Smoothwall Firewall project

Sunday 11 May 2008

Eeepc addons will spark even better Linux supported hardware

While going through my daily technology feeds, I noticed a news item on the new TV adapter that Asus has launched, it's called the ASUS My Cinema-U3100Mini. Now if you look at the operating systems it supports, it includes Debian Linux, which you might know is the basis for a lot of the modern Linux distributions we all use today. These include Xandros, the operating system that comes standard with the Epc , the ever popular K/X/Ubuntu range of operating systems, Mint Linux, and Mepis. All of these are in the top twenty of Distrowatch, which gives a reasonable idea of what people are using.

Now it becomes obvious, even by Asus's conservative projection of expected shipments of Epc's this year, we are looking at a global market of several million customers for these new addon devices with Epc's alone. If you add in all the additonal customers who already use Debian based distro's, which include now the Dell customer base, there is a real market for hard nosed business people to make some serious money, as Asus is displaying on a daily basis.

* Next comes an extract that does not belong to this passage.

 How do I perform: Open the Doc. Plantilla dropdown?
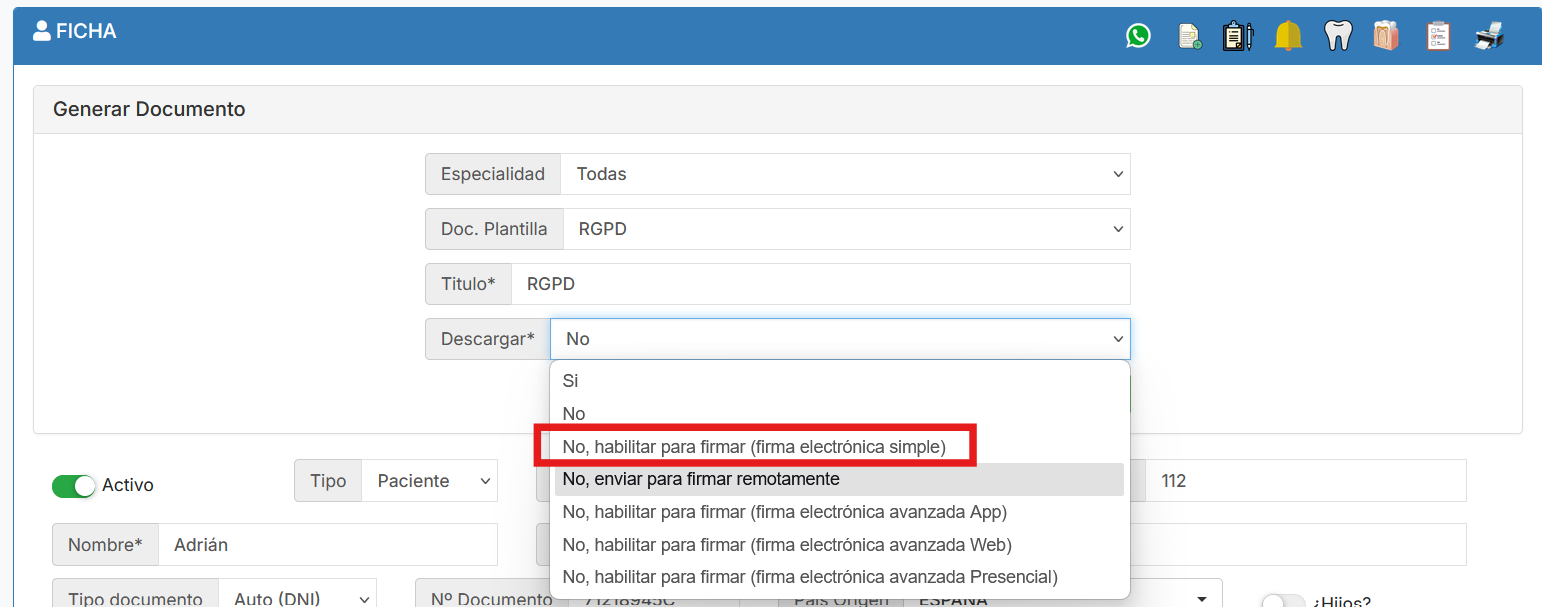coord(847,229)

It also doesn't take a lot to realise that the open nature of Linux development will enable most if not all of these add-on devices to be ported fairly easily to the non-Debian Linux Distributions like Red Hat, Fedora, Suse, PClinuxos etc.

I think that this technical development has several benefits for two groups of people. The business people looking to supply new markets and make sure their products are in at the forefront of a booming new IT sector. You only have to look at the success of the new Ultra mobile laptops from Asus to see what can be achieved. The second group of people who will directly benefit from this are the users of Linux who will now have access to a wider range of add-ons than were previously available.

As I have both an Epc and a Dell XPS m1330 with Ubuntu, I can't wait to get one of these new little devices to watch TV on the move. Those commute train journeys can be so drab on cold winter mornings, so a little light mindless TV can help make them slightly less boring.